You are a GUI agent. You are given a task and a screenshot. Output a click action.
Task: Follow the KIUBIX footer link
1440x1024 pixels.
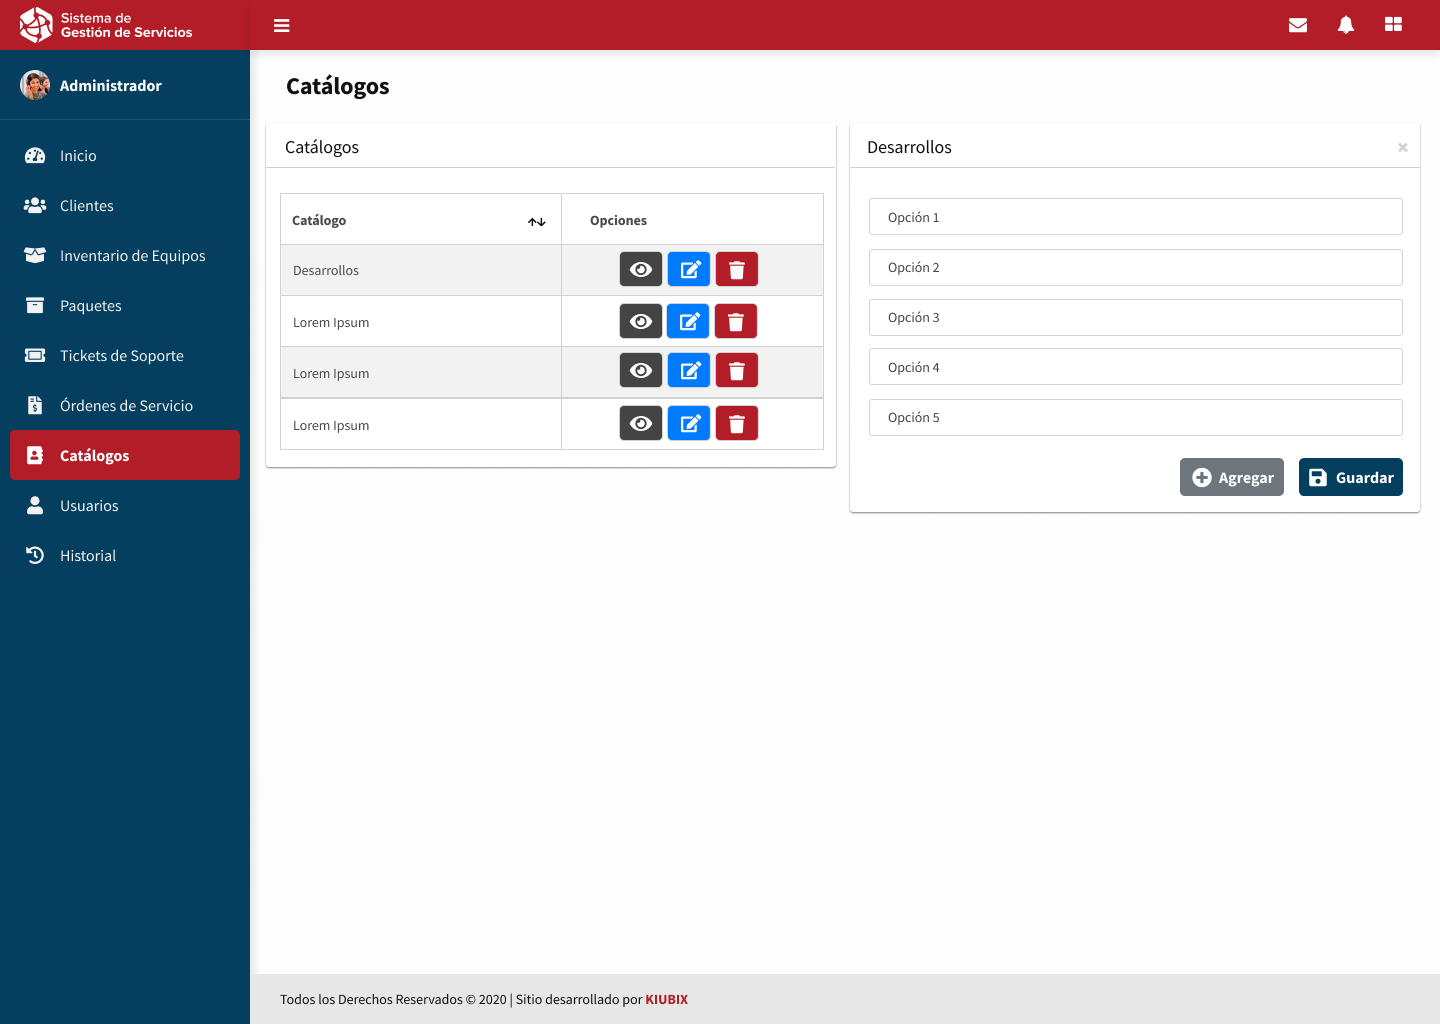[666, 999]
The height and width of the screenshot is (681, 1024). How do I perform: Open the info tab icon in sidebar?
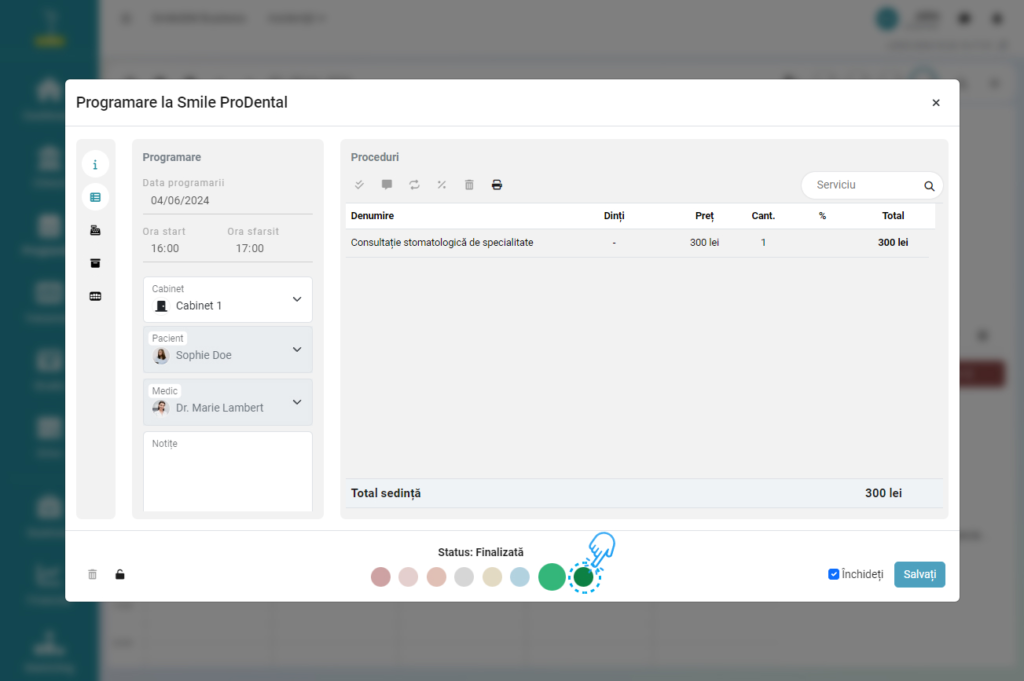pyautogui.click(x=95, y=165)
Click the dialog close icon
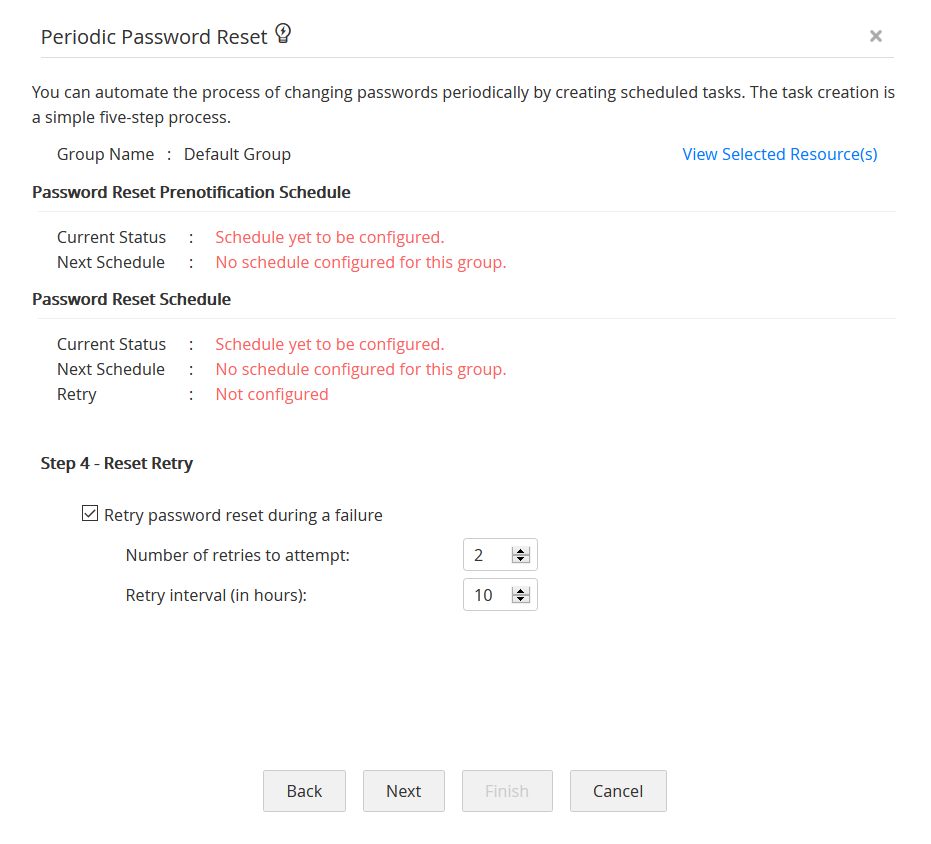Image resolution: width=931 pixels, height=844 pixels. tap(875, 36)
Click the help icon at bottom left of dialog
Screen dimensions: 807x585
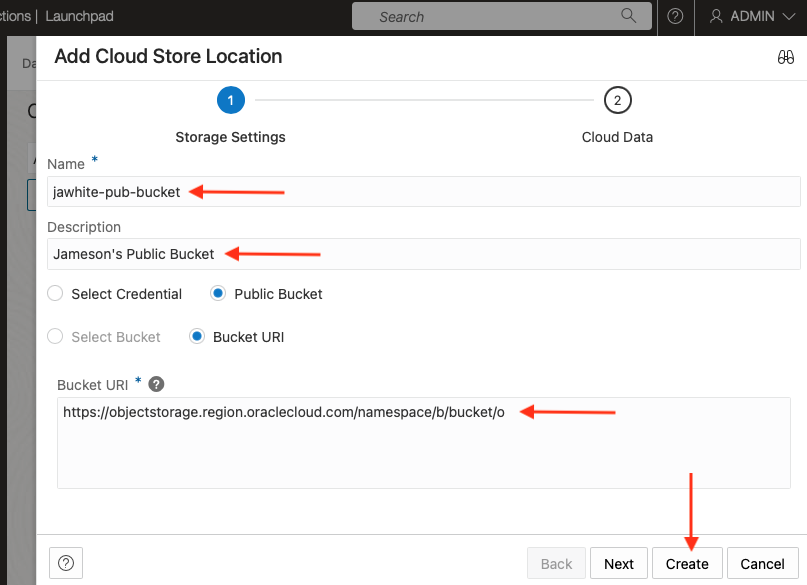point(65,563)
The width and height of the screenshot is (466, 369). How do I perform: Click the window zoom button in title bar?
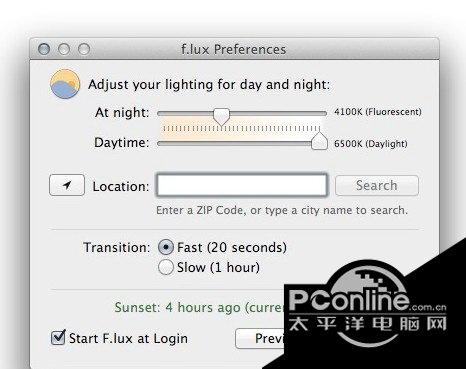point(84,49)
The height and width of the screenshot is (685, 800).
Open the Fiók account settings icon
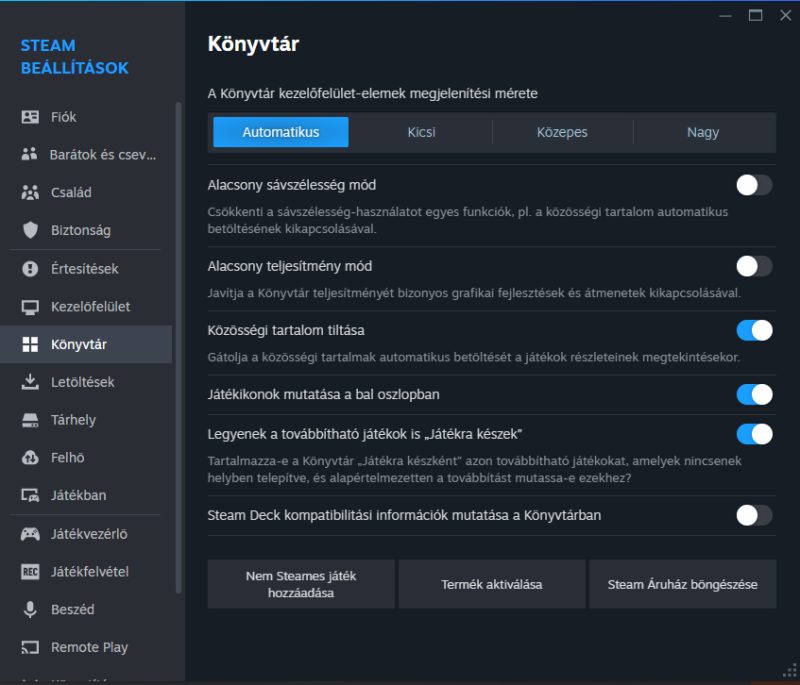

-.-.-

Exercise objective: Copy all records exactly, no images.

Output for this task:
You are a GUI agent. You are given a task and a screenshot. Output a click action.
Task: Follow the KIUBIX footer link
1440x1024 pixels.
[666, 999]
The height and width of the screenshot is (681, 1024). How do I perform: Open the info tab icon in sidebar?
pyautogui.click(x=95, y=165)
Click the dialog close icon
Image resolution: width=931 pixels, height=844 pixels. tap(875, 36)
Click the help icon at bottom left of dialog
Screen dimensions: 807x585
point(65,563)
The width and height of the screenshot is (466, 369). How do I perform: Click the window zoom button in title bar?
point(84,49)
The height and width of the screenshot is (685, 800).
Open the Fiók account settings icon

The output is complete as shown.